Le Premier ministre israélien Benjamin Netanyahou a nié jeudi avoir donné son accord à l’entrée de la Force internationale de stabilisation dans la bande de Gaza, après la circulation de rapports faisant état d’une autorisation du gouvernement à l’arrivée de cette force, à la suite de l’arrivée d’officiers originaires de pays africains tels que le Burundi et l’Ouganda.

L’entrée de cette force dans la bande de Gaza s’inscrit dans le cadre du plan du président américain Donald Trump visant à mettre fin à la guerre menée par Israël contre les Palestiniens depuis le 8 octobre 2023.

Selon le « Conseil international de la paix », présidé par Trump, la Force internationale de stabilisation devrait être composée de soldats de plusieurs pays et placée sous le commandement d’un général américain.

Le bureau de Netanyahou a déclaré dans un communiqué : « Contrairement aux informations rapportées, sans préciser lesquelles, les dirigeants politiques n’ont pas approuvé l’entrée de la force internationale dans la bande de Gaza. »

Le 31 juillet dernier, le « Conseil de la paix » avait annoncé être parvenu à une feuille de route destinée à mettre en œuvre les prochaines étapes du cessez-le-feu. Le Hamas avait ensuite annoncé son acceptation de cette feuille de route et appelé à contraindre Israël à la respecter.

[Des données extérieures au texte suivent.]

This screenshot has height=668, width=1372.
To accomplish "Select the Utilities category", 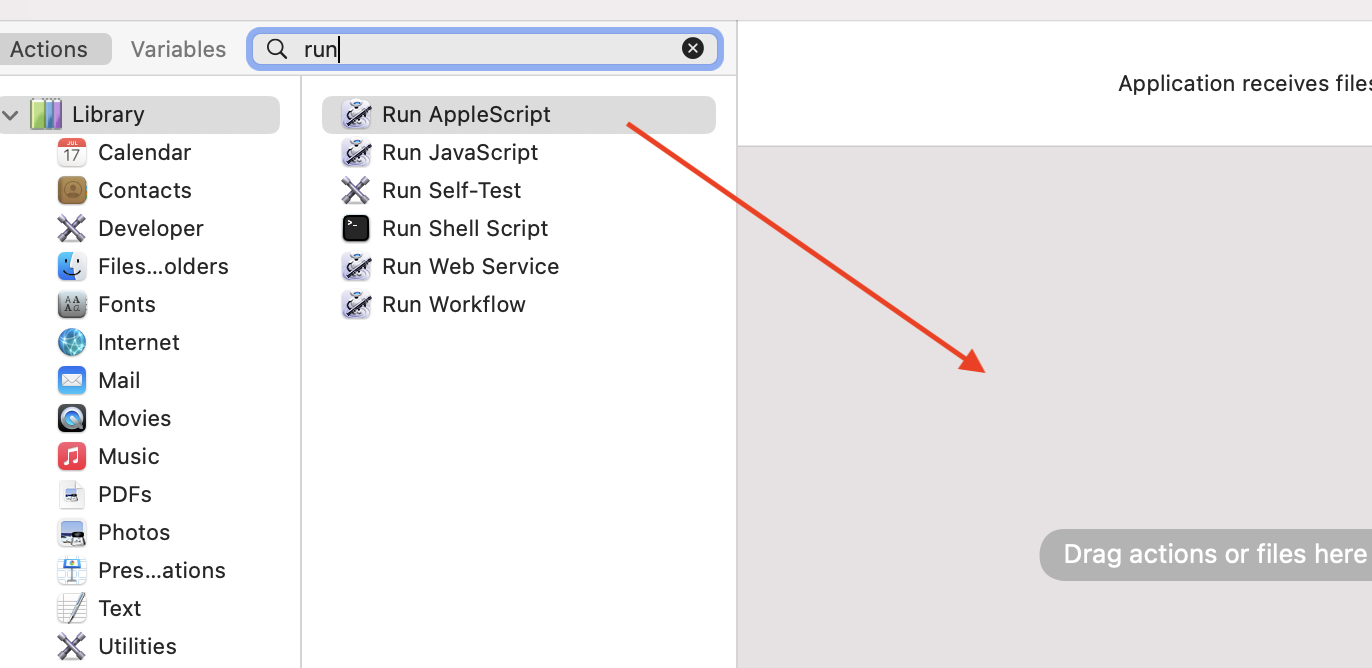I will 137,647.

La feuille de route prévoit notamment le transfert de l’administration de la bande de Gaza à un comité national placé sous supervision internationale, le déploiement d’une force internationale de stabilisation, le désarmement du Hamas et le transfert de ses armes sous la responsabilité du comité, parallèlement à un retrait progressif des forces israéliennes et au lancement de la reconstruction.

Cependant, Netanyahou, qui fait l’objet d’un mandat d’arrêt de la Cour pénale internationale pour des accusations de crimes de guerre à Gaza, a annoncé le 9 août qu’il rejetait ces arrangements, exigeant le désarmement du Hamas avant tout retrait israélien.

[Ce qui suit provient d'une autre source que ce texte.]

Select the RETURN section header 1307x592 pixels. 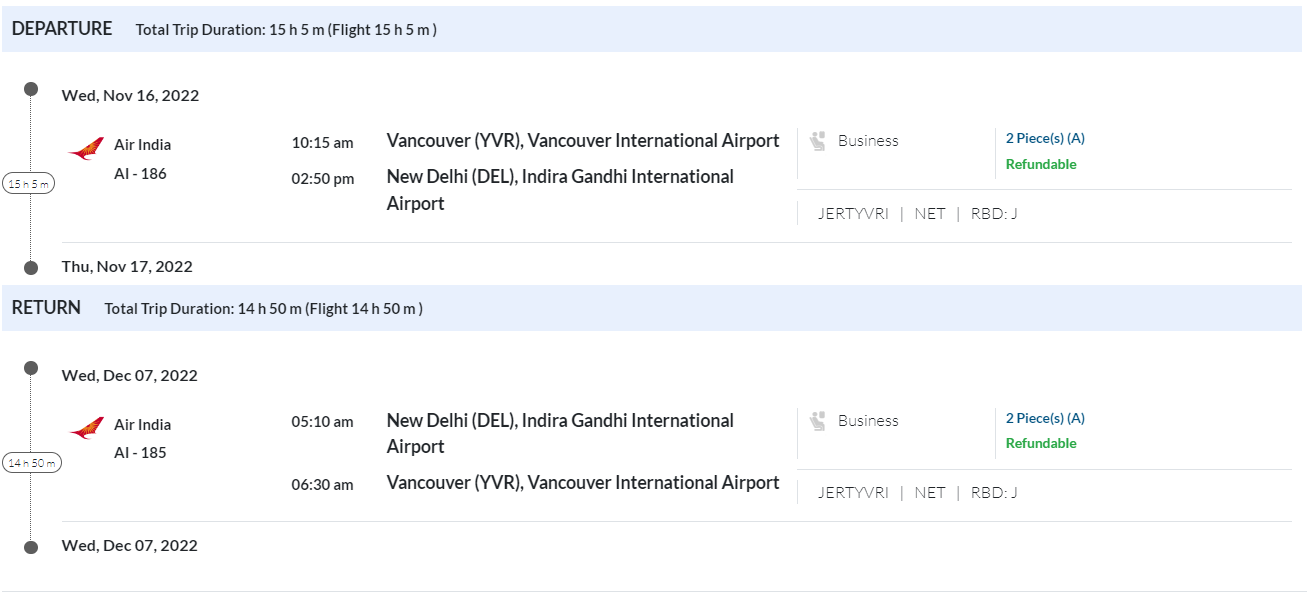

Le bureau de Netanyahou a ajouté jeudi : « Israël a clairement indiqué qu’aucune reconstruction de la bande de Gaza n’aura lieu avant le désarmement complet du Hamas. »

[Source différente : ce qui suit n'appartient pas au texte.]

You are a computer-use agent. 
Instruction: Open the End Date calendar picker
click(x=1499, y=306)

La guerre, menée avec le soutien des États-Unis, aurait fait plus de 73 000 morts et plus de 174 000 blessés palestiniens, pour la plupart des enfants et des femmes, et aurait causé des destructions touchant 90 % des infrastructures.

Malgré l’accord de cessez-le-feu annoncé le 10 octobre 2025, Israël poursuit, selon le texte, ses opérations militaires quotidiennes, qui auraient fait 1 273 morts et 4 223 blessés palestiniens depuis l’entrée en vigueur de la trêve, pour la plupart des enfants et des femmes, en plus d’importantes destructions.

Israël empêche également l’entrée dans la bande de Gaza des quantités convenues de denrées alimentaires, de médicaments, de fournitures médicales, de matériaux destinés aux abris et de logements préfabriqués, alors qu’environ 2,4 millions de Palestiniens, dont 2,15 millions de déplacés, y vivent dans des conditions catastrophiques.

En 1948, Israël a été établi sur des territoires conquis par des milices sionistes armées qui ont commis des massacres et déplacé au moins 750 000 Palestiniens. Israël a ensuite occupé le reste des territoires palestiniens et refuse de s’en retirer ainsi que de permettre l’établissement de l’État de Palestine prévu par plusieurs résolutions des Nations unies.